• Selected excerpt
Point 4) Can the authors provide error bars for the predicted chemical shifts from NMRshiftDB – these typically vary with the carbon being predicted.

Response 4: We have back calculated chemical shifts with NMRShiftDB 2, CSEARCH and ChemDraw, but none of them provide error bars for the obtained values. They provide information about the reliability of their response. We have included only values calculated by ChemDraw, which claims to provide very reliable results. 

Point 5) I would suggest that the authors show the NOE connection in structure 8-B (as part of Figure 9) to allow a connection between the longer Δ and the actual structure.

Response 5: Including NOE connections into a 2D presentation of a molecule does not provide a reliable measure. But, we have included 8-B into the figure together with the NOE depiction. 

Point 6) Looking at the website for cocon-nmr.de, I am not sure that the link provided for data is correct. Can the authors please check? Also, there is a type setting error on that link in the manuscript.

Response 6: The link suffered from a LaTeX typesetting error, which was corrected. 

Point 7) I do not understand this statement in the figure captions: “ upper continuants include 13C chemical shifts, the lower ones 1H chemical shifts.” Please clarify.

Response 7: The text was corrected. We missed the correction when the figure was changed from earlier versions. 

Point 8) The authors should supply definitions of COSY, HMBC, and ADEQUATE.

Response 8: General information about the used NMR experiments was included into the introduction, as requested by the reviewer. 

Reviewer 3 Report

The paper describes a method proposed to check the correctness of the structure determined by the NMR spectra.  Usually, 13C and  1H chemical shifts of the proposed structure are first predicted by empirical methods, and deviations of the predicted values from the experimental ones are calculated. To confirm the conclusions obtained, if necessary, the calculation of chemical shifts by DFT methods are performed. The most effective tool for verifying and revising structures are expert systems (ES). They generate all structures that meet experimental 1D and 2D (HMBC,  COSY) NMR spectra, and then the structures are ranked by increasing deviations of the calculated spectra from the experimental ones.

The authors of the reviewed article propose to use for this goal the COCON free access program in combination with the theoretical COSY and HMBC correlations that can be predicted for the verified structure. The tested structure is entered into the program through the WebCOCON interface, and then the program generates all structures that meet the theoretical correlations. For the structures,  13C and  1H chemical shifts are calculated using CS Chemdraw. The structures are ranked by   deviations obtained for selected atoms - those for which these deviations are maximum.  As an additional ranking parameter, it is proposed to use the energies calculated using force field.  To illustrate this method, examples of natural product taken from the literature are used.

The attractiveness of the described approach is in the fact that the method is based on the use of an ES of free access and does not require the availability of experimental two-dimensional spectra. The method is illustrated with examples. In one-third of the examples, the structure was confirmed, in other cases it was concluded that it was questionable.

The authors comment that for most examples the information obtained was not enough for a final decision. Therefore, the method needs further testing on a large number of structures whose reliability is known. The discriminatory ability of the calculated energies also  requires further investigation. The disadvantage of the method is that it involves obligatory user participation.

• Stored rows
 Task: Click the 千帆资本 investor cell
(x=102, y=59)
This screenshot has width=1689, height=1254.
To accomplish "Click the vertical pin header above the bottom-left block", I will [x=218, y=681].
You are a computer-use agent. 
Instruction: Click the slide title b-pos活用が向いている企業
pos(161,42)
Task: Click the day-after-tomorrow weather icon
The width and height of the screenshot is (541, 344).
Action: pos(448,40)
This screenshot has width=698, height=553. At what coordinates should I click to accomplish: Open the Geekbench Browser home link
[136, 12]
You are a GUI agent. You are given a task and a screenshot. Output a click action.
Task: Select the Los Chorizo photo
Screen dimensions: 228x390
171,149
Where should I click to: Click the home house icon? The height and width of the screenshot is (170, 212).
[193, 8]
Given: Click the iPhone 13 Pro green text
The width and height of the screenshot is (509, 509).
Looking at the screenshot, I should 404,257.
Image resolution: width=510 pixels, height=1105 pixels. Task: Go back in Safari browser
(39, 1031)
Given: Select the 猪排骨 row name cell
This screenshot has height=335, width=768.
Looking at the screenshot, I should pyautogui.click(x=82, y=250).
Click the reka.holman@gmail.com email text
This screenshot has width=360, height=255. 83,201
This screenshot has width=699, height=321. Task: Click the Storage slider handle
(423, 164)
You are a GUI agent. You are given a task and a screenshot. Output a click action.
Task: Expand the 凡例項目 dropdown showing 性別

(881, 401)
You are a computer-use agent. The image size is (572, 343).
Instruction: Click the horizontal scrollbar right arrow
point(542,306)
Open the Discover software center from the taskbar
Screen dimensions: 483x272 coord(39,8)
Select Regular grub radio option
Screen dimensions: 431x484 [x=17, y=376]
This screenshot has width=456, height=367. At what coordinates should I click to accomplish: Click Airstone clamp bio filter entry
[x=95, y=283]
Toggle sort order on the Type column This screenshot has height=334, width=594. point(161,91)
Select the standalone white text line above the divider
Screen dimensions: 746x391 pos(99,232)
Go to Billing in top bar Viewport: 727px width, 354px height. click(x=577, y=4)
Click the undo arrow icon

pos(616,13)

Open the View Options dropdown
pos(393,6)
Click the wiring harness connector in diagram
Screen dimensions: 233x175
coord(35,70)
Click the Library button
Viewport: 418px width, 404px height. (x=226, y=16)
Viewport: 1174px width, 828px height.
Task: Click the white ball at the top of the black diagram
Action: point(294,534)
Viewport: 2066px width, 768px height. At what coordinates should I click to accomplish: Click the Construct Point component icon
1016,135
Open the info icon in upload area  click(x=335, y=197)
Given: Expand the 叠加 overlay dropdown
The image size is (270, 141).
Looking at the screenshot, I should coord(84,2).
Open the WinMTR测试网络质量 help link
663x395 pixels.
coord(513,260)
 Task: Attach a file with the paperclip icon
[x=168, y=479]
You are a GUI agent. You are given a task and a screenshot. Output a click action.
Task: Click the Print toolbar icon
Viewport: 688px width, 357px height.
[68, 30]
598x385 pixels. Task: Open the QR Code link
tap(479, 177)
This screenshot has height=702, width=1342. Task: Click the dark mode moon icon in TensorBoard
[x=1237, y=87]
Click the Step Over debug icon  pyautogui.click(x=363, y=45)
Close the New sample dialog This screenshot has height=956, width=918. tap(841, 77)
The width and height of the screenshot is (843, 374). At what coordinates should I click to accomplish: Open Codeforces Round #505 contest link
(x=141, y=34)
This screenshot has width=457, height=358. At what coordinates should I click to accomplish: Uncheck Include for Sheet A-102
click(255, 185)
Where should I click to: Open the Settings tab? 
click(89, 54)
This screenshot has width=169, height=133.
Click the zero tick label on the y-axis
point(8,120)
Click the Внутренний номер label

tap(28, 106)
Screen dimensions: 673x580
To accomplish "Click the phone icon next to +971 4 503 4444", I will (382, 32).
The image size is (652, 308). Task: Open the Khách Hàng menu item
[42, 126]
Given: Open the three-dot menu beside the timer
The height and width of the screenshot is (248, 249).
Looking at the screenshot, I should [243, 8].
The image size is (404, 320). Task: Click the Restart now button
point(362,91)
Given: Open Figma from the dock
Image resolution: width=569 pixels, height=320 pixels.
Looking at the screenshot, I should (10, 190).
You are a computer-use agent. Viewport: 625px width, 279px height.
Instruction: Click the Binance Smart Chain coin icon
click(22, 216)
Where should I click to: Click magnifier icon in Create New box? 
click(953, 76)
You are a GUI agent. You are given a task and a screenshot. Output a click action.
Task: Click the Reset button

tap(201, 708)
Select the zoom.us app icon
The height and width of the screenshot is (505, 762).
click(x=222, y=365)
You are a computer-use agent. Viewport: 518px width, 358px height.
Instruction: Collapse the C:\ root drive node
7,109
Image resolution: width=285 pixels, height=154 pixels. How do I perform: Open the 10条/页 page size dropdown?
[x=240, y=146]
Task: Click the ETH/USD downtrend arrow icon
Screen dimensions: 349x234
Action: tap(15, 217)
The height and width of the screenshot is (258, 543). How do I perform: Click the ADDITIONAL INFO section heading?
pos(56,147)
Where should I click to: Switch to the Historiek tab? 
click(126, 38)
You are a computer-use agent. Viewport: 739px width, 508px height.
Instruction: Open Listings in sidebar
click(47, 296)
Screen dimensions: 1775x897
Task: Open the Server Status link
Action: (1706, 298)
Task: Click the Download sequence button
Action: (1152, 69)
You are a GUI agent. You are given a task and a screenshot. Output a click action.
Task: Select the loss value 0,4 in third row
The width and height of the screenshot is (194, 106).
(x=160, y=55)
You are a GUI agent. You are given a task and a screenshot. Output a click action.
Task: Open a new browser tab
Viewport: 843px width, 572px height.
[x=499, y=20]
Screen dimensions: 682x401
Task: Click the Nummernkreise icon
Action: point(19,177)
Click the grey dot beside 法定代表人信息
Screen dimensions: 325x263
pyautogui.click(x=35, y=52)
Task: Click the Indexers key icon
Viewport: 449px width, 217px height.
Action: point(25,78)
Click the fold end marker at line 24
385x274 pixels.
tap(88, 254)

• Written exercise
Carry on the peer review of the COCON-based NMR structure verification method, starting right after its last sentence.

• The answer
The work shows that theoretical COSY  and  HMBC  correlations do not replace experimental spectra when verifying the structure, but can be suitable for a preliminary assessment of the  structure plausibility. Therefore, I believe that the work can be published after addressing the following shortcomings:

   1) In the introduction, the authors enumerate the expert systems in the same list with the methods of structure generation. This description is illogical. It should be noted that there are two kinds of expert systems - deterministic and stochastic. The first are based on deterministic algorithms, while the second - on stochastic. Stochastic systems use generators [16],  [24-26], [29], and all the other listed algorithms are utilized in deterministic systems. This should be noted.

2) To evaluate the capabilities of any new method, problems with known solutions are usually utilized. It is necessary to add several examples where the obviously incorrect original structure is taken,  which was then  corrected in subsequent publications. Positive results would support the method suggested.

3)The structures with calculated chemical shifts presented in the appendix do not allow any conclusions to be   drawn. Instead of structures,  tables containing columns with experimental and calculated shifts for candidates should be inserted. Selected chemical shifts should be highlighted in bold.

 

Author Response

Response to Reviewer 3 Comments

Comment 1:
The authors comment that for most examples the information obtained was not enough for a final decision. Therefore, the method needs further testing on a large number of structures whose reliability is known. The discriminatory ability of the calculated energies also  requires further investigation. The disadvantage of the method is that it involves obligatory user participation.

Response to comment: 
Currently a full automation can be achieved using MDL or NMReDATA files, as the server can read both. The verification with chemical shifts is a bottleneck, but we are looking forward to be able to integrate this as well in future versions.  As not-public feature WebCocon can calculate chemical shifts using  DFT (ORCA v5.0.1), which can then automatically be compared to the chemical shifts that were submitted by the user. This is not public, as it takes too long for each constitution as of now.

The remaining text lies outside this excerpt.